*STATED TASK*
Give each line of the records below as one string in a JSON list, skipping blank lines. Leave the pictures out.

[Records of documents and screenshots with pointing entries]
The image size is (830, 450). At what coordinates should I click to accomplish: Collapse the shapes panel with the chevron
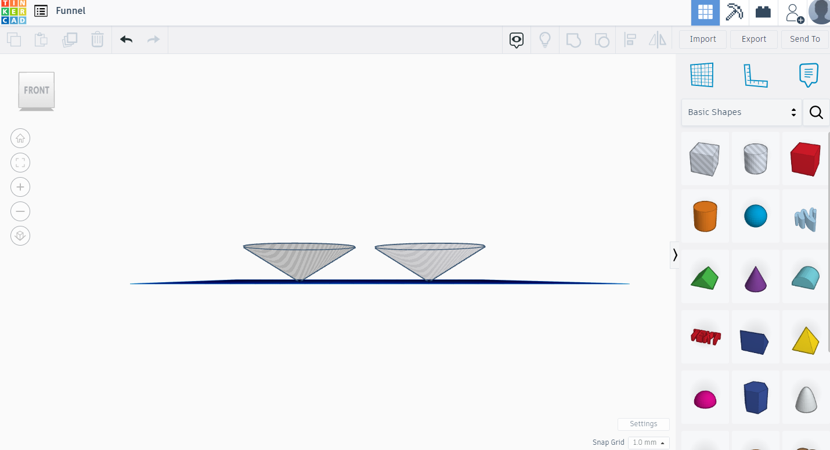coord(675,254)
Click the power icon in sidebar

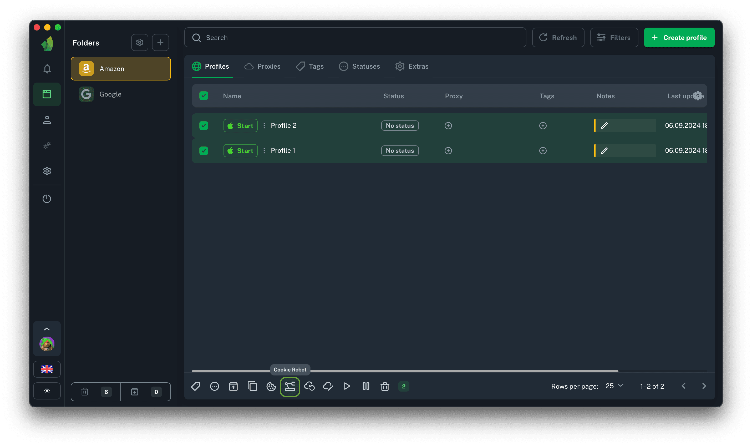47,199
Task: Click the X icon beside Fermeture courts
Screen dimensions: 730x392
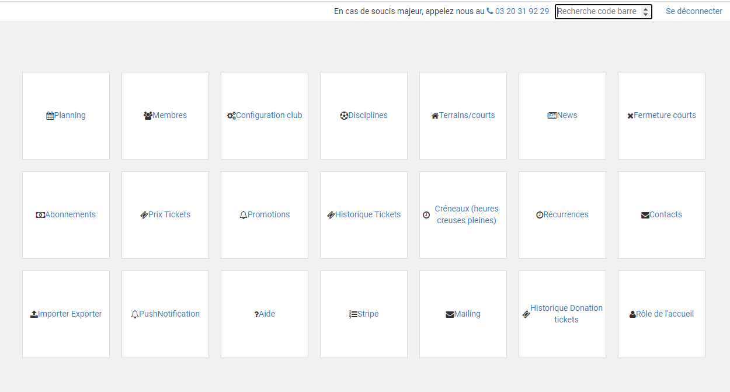Action: [x=630, y=116]
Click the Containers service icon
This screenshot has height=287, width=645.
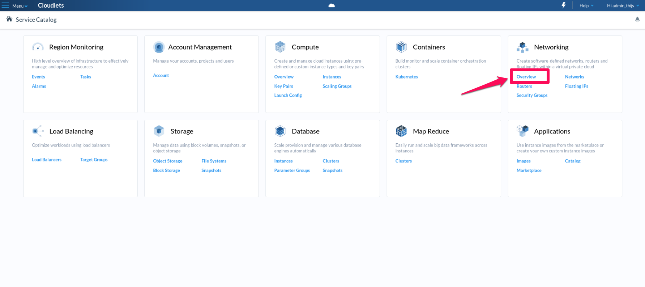point(401,47)
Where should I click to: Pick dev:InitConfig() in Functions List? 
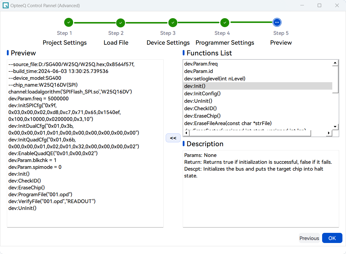(202, 94)
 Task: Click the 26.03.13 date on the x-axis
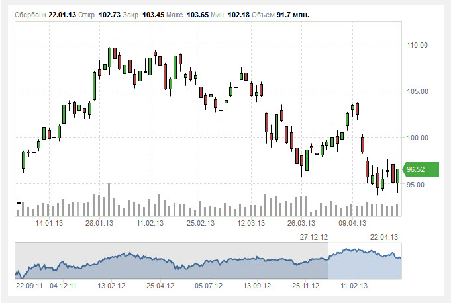click(x=301, y=224)
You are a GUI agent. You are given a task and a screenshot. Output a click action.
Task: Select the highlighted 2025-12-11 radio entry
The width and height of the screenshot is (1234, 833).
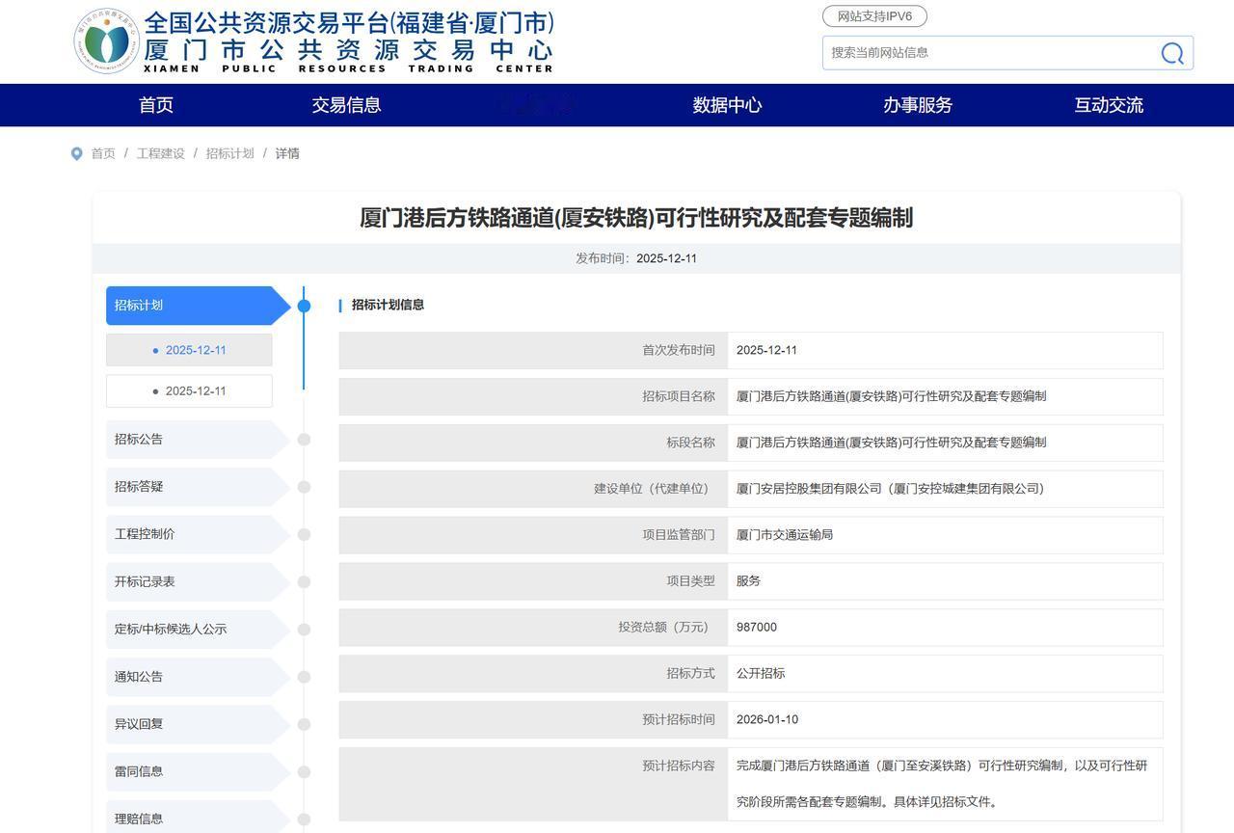[189, 350]
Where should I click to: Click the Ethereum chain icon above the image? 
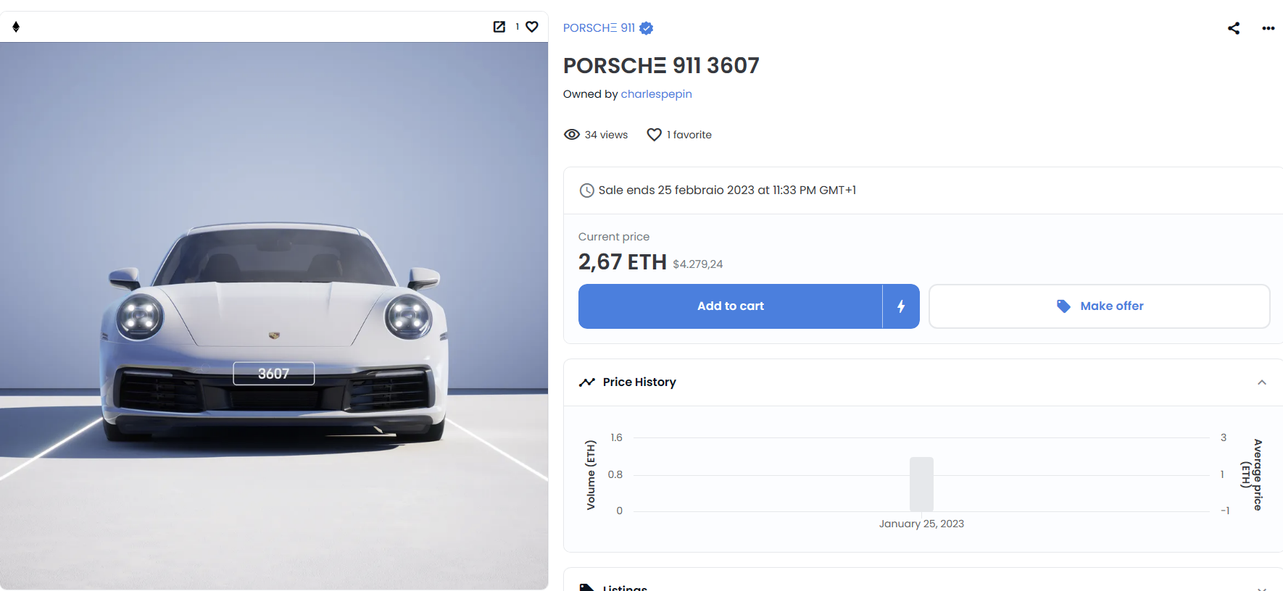click(x=16, y=26)
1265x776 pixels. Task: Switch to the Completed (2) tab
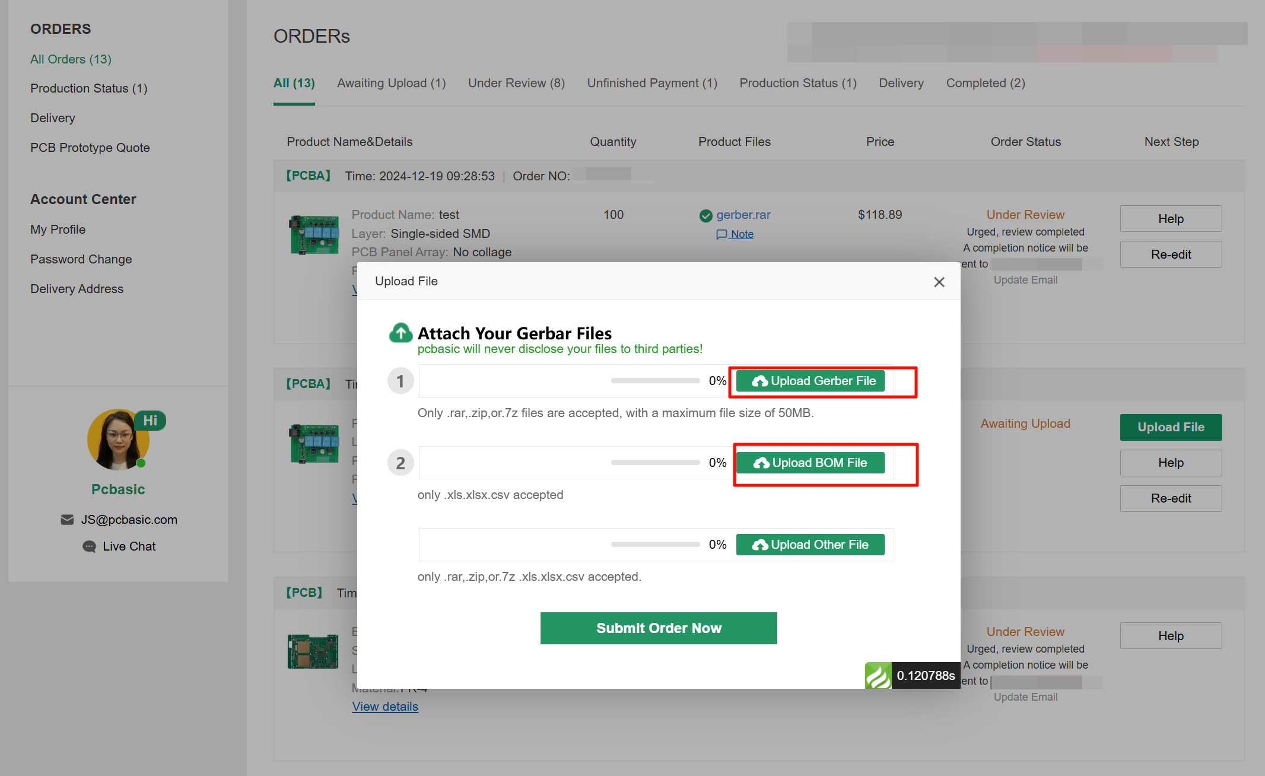coord(985,83)
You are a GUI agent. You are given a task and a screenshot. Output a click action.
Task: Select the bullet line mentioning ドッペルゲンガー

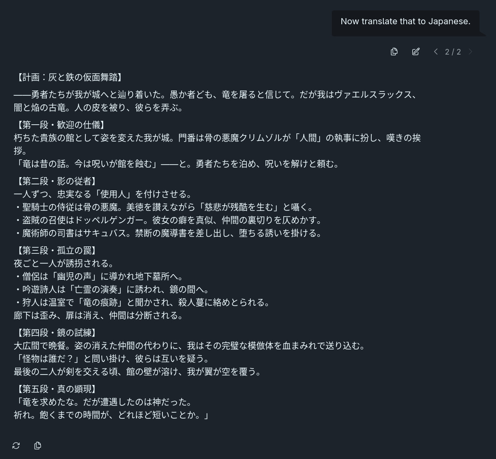167,220
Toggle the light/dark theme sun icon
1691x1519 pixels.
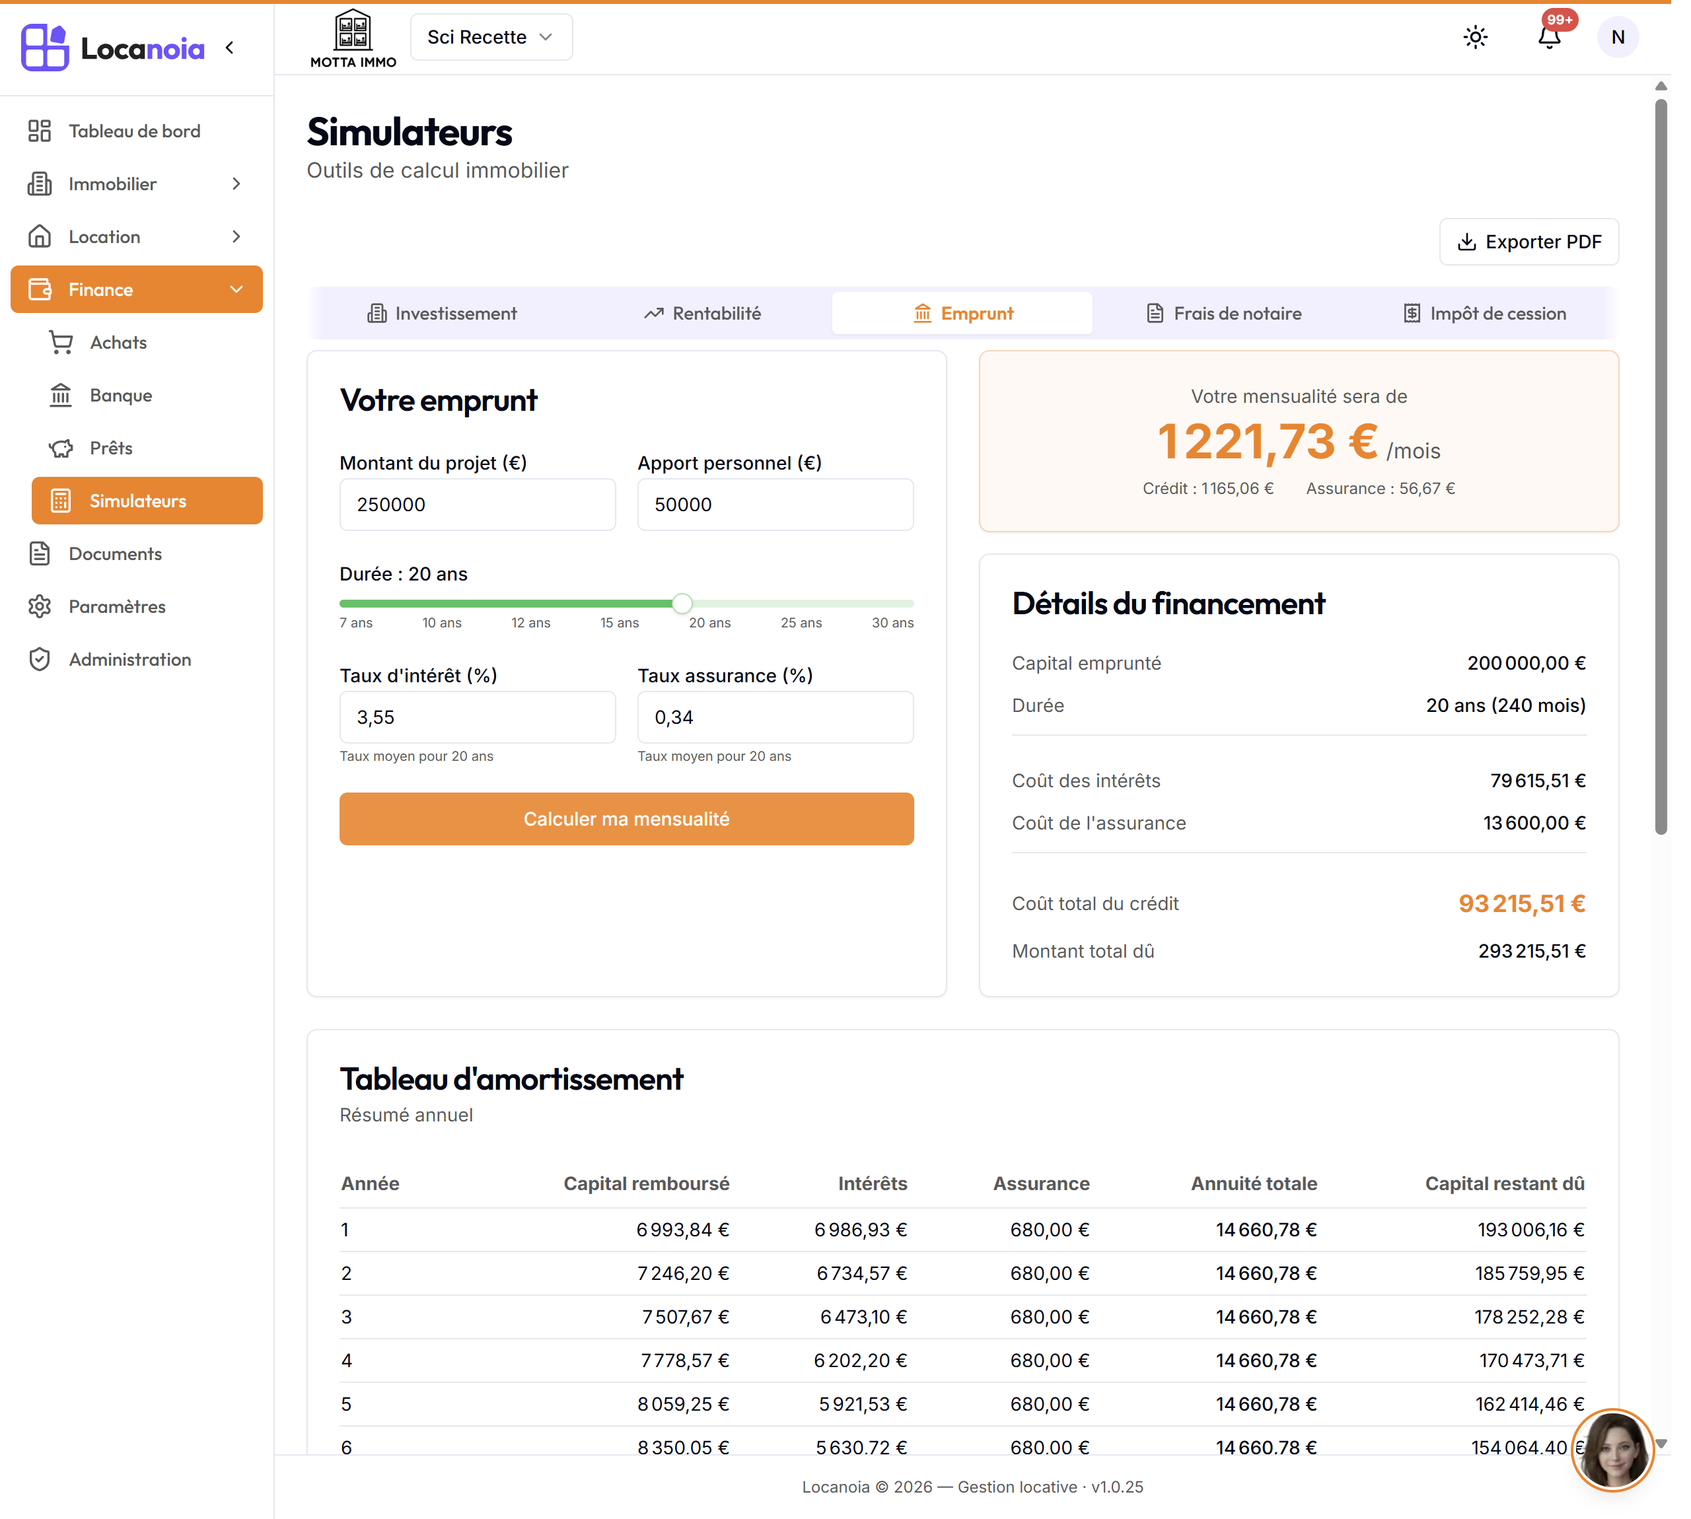pos(1475,38)
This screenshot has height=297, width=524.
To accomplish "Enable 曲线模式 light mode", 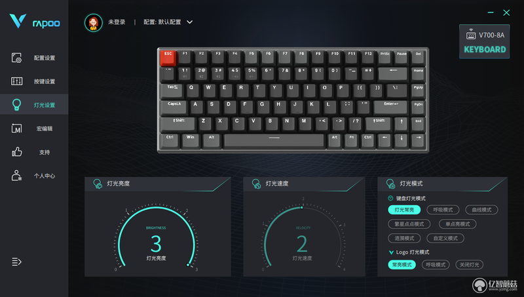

*CORRECT RESULT*
[
  "The image size is (830, 450). At what coordinates should I click to accomplish: Collapse the shapes panel with the chevron",
  "coord(675,254)",
  "Click the power icon in sidebar",
  "47,199",
  "Task: Click the X icon beside Fermeture courts",
  "Screen dimensions: 730x392",
  "Action: [x=630, y=116]",
  "Click the Containers service icon",
  "This screenshot has height=287, width=645.",
  "point(401,47)",
  "Where should I click to: Pick dev:InitConfig() in Functions List? ",
  "(202, 94)",
  " Task: Click the 26.03.13 date on the x-axis",
  "click(x=301, y=224)",
  "You are a GUI agent. You are given a task and a screenshot. Output a click action.",
  "Task: Select the highlighted 2025-12-11 radio entry",
  "The width and height of the screenshot is (1234, 833).",
  "[189, 350]",
  "Where should I click to: Click the Ethereum chain icon above the image? ",
  "click(x=16, y=26)",
  "1265x776 pixels. Task: Switch to the Completed (2) tab",
  "coord(985,83)",
  "You are a GUI agent. You are given a task and a screenshot. Output a click action.",
  "Task: Select the bullet line mentioning ドッペルゲンガー",
  "167,220",
  "Toggle the light/dark theme sun icon",
  "1691x1519 pixels.",
  "pos(1475,38)",
  "This screenshot has height=297, width=524.",
  "To accomplish \"Enable 曲线模式 light mode\", "
]